Phylogenetic relationship between the species detected in the 16S

Phylogenetic relationship between the species detected in the 16S rRNA analysis from all samples was depicted along with the division classification (Fig. 3). Figure 3 Phylogenetic dendrogram of bacterial species. Evolutionary neighbour-joining phylogenetic dendrogram of the 16S rRNA partial sequencing data derived from bacteria found in the shelf life experiment of cod loins. The sequence data generated from the samples was analysed and blasted on the NCBI server. The closest relative was used for construction of the dendrogram. The tree is composed of 668 bp fragments of the 16S rRNA gene and from

821 underlying sequences which were clustered in one group if the similarity Ku-0059436 nmr was greater or equal to 98%. Thermococcus onnurineus was used as an outgroup. The vertical bar on the right separates the different phylogenetic classes. A: Bacteroidetes, B: Alphaproteobacteria, C: Betaproteobacteria, D: Gammaproteobacteria. Bacterial diversity

during storage by t-RFLP The number of operating taxonomic units (OTU) was different between combinations of labelled primers and restriction enzymes. Analysis of forward Tfs coupled with HaeIII digestion resulted in 12 OTUs compared to 13 OTUs with AluI in all samples analysed.

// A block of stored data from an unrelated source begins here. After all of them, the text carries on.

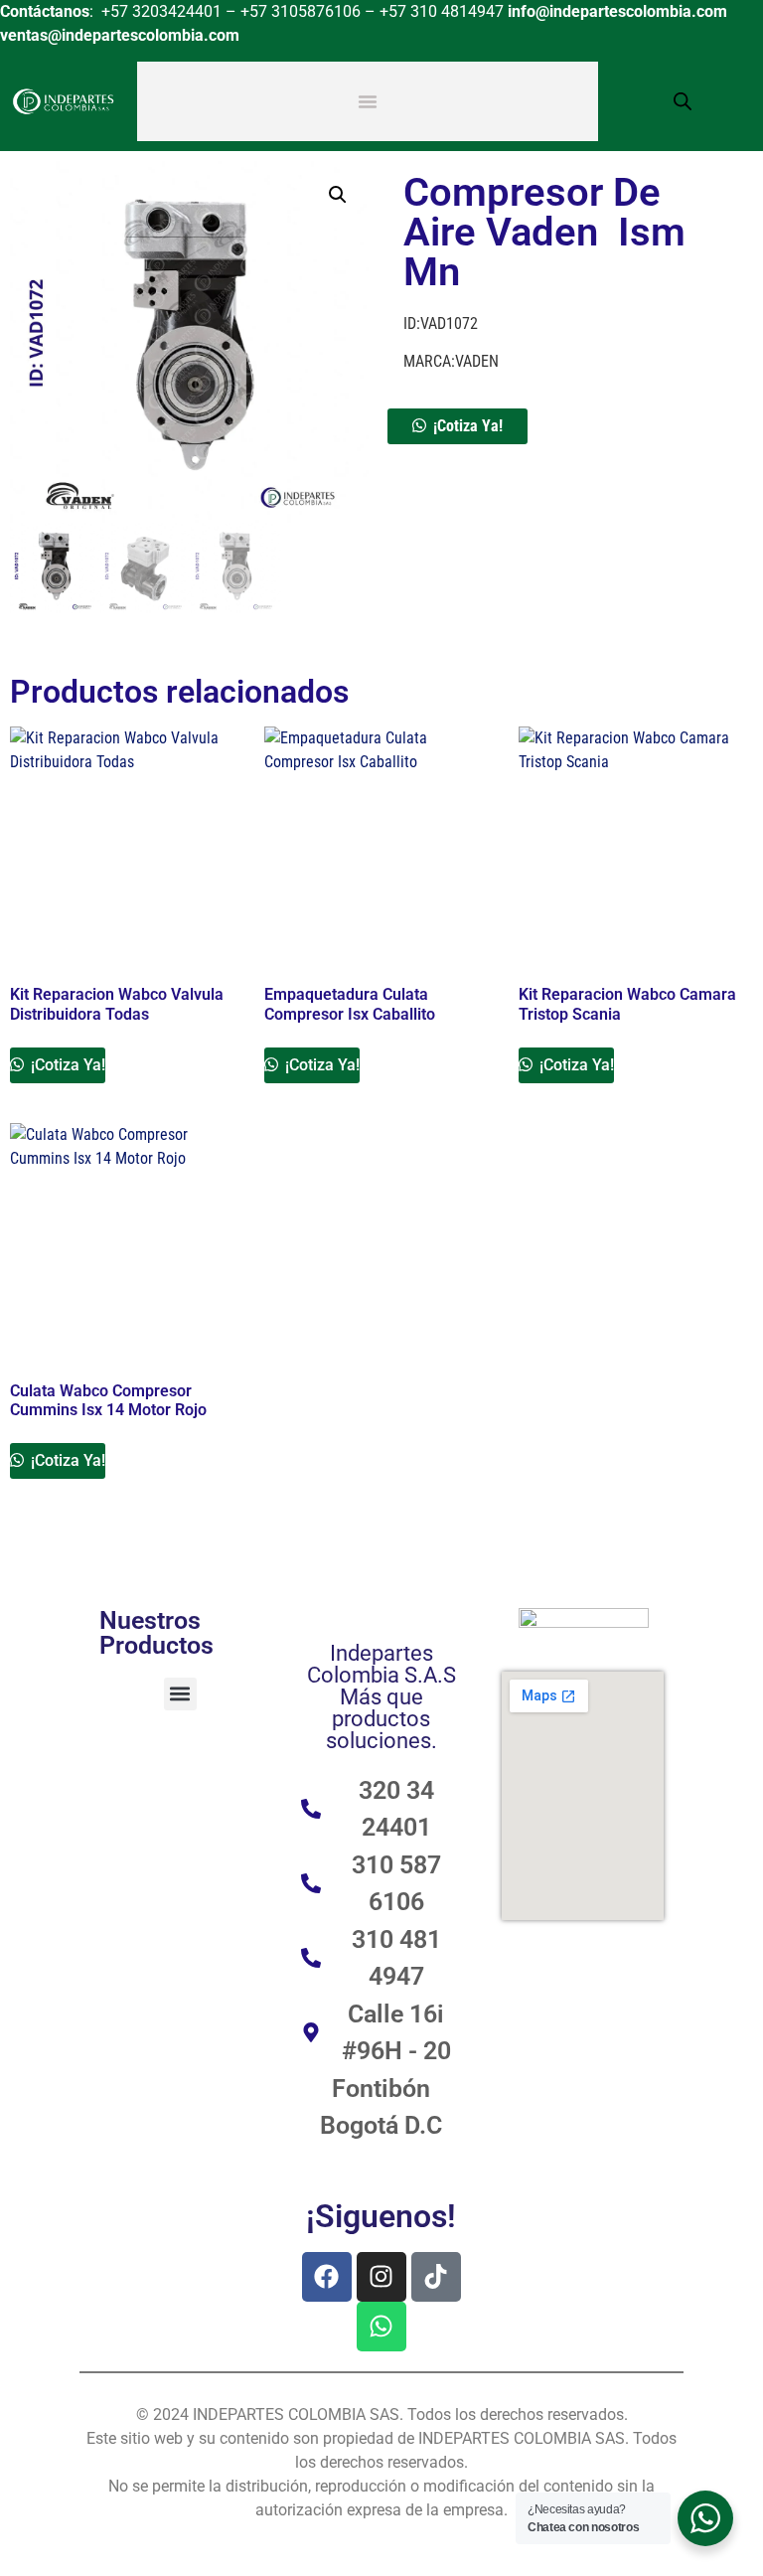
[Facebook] (327, 2277)
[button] (338, 195)
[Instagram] (381, 2277)
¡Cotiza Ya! (468, 425)
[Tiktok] (436, 2277)
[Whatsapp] (381, 2326)
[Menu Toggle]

The reverse Tfs coupled with HaeIII Staurosporine cost or AluI digestion resulted in 12 and 17 OTUs, respectively. Principal component analysis (PCA) of Tf profiles showed a clear difference of the bacterial flora of Adenosine triphosphate newly packaged cod loins (LS, day 0) compared to other samples (data not shown). Excluding the d0-samples from the analysis, a better resolution between other samples in the study was established (Fig. 4). It showed that all samples stored under MA clustered tightly together regardless of storage time, temperature or salt content. The samples

stored under air showed a trend towards the MAP cluster with the exception of the 3 HS samples being situated at an opposite position in the score plot. Therefore, the first principal component (PC1) distinguishes the air-stored HS samples from other samples while PC2 seems to separate the air-stored LS samples from early storage time (D6 Air -2° LS) to late storage (D15 Air -2° LS), where the latter clusters with other air-stored and MAP samples (Fig. 4). Figure 4 Principal component analysis of t-RFLP datasets. Principal component analysis of t-RFLP datasets of the bacterial flora derived from periodic sampling of cod loins in a shelf life experiment. Labels correspond to days of storage (e.g. D6 for six days), packaging method (Air or MAP), storage temperature (0, -2 or -4°C) and salt content (low salt, LS and high salt, HS). A box has been added around the samples clustering tightly together for clarification. In this analysis PC1 explained 44% of the variability and PC2 26%. Except for the d0-samples, P. phosphoreum dominated the bacterial flora in all samples, with 40.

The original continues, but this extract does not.